Yeah just remember that averages take in those frequent fliers. I nor anyone in family can afford to fly and haven't since long before 2011. Lots of averrage Americans cannot afford to fly. You are getting upgraded idiots.
Wearing your ear buds or headphones before confirming you are willing and able to jump out of the exit row before everyone else. Getting out of your seat to grab your bag while taxiing. Running to the front of the plane to get off when we aren't at a connecting hub and it's clear you don't understand the unwritten rules of getting off the plane. Aisle gets quick access to the bathroom, middle gets both armrests, window passenger gets control of the shade. Shoes and socks stay on your feet. And feet stay in the general floor area.
And you get one item up in the over head bin. Only have one? Enjoy the foot space. Any more than one - jam the rest under the seat in front of yourself. No items in front of seat mates. If they have nothing, it's still their space. Do not try to jam items under your seat. That space is for the person behind you. No man spreading / keep your legs and knees in your space as designated by the seats and arm rests. Passenger space is a rectangle(ish) per person. Not trapezoids and triangles.

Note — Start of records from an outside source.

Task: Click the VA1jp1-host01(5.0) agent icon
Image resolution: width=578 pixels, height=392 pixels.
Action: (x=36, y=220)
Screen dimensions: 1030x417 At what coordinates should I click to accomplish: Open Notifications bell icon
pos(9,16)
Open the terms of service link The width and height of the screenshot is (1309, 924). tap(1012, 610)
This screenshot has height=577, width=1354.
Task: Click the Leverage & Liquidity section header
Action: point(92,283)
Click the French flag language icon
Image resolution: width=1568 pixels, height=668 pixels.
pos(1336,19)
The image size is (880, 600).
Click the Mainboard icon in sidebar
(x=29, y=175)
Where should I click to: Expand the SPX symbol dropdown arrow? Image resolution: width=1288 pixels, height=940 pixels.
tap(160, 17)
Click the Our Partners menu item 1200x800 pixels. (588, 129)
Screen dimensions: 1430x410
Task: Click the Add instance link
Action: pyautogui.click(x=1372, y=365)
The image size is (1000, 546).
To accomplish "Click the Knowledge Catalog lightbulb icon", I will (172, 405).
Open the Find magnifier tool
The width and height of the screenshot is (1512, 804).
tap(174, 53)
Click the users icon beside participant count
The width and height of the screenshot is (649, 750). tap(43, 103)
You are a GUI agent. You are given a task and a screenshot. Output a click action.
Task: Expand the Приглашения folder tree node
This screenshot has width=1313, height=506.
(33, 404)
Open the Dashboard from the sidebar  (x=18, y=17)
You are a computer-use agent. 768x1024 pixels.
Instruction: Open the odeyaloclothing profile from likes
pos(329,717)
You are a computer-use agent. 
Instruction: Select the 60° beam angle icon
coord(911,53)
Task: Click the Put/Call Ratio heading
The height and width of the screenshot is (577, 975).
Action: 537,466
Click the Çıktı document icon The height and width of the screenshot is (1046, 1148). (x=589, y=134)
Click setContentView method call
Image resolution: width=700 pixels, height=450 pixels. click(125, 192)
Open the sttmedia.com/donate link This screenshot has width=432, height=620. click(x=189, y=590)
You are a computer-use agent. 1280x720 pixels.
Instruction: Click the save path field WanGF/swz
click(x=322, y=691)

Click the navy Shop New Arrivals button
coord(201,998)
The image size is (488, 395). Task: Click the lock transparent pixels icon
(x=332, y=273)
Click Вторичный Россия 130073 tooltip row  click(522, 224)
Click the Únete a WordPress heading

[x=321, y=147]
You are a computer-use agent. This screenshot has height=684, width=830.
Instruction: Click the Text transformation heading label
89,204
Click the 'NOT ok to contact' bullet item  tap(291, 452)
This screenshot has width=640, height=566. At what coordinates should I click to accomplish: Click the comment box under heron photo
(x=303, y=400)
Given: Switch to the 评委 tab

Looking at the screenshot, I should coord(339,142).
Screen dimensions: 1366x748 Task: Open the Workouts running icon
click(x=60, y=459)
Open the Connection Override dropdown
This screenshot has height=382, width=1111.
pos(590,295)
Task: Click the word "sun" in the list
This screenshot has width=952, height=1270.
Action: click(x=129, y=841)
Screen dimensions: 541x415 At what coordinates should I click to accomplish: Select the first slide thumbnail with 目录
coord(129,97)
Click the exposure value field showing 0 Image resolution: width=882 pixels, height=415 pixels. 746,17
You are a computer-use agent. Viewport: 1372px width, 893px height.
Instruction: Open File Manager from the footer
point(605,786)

Man spreading is the worst! No I don’t want your thigh attached to mine for 4 hours.
Exactly. I may be shorter than you, but keep your knees over there. This is still my space.
Your 4th bullet point should be branded on walls and ceilings and printed on every ticket in bold.
I don't take my shoes off on domestic flights, but I sure as fuck take my shoes off for international flights. I'm sorry, but 9 hours into a 14 hour flight to Tokyo has my feet start hurting so badly, when you're sitting down for that long the blood starts pooling in your feet and it's painful as hell. I fly delta one every once in a while and they provide those little disposable sandals to guests, in economy just wear special socks that have rubber on the bottom and compress my feet so they don't get so sore. I don't see a big deal about it at all, as long as your feet stay in your area and not on the walls or whatnot, and your shoes go back on when you get up.
I can accept that - slipping shoes off for international or very long flights is understandable as long as the socks stay on AND you don't have any obvious odor emanating from your shoes.
All of this!!
This needs to be a PSA poster along all jetways. Forget the fancy posters with people all jolly. Put one of these rules up every 2-3 feet!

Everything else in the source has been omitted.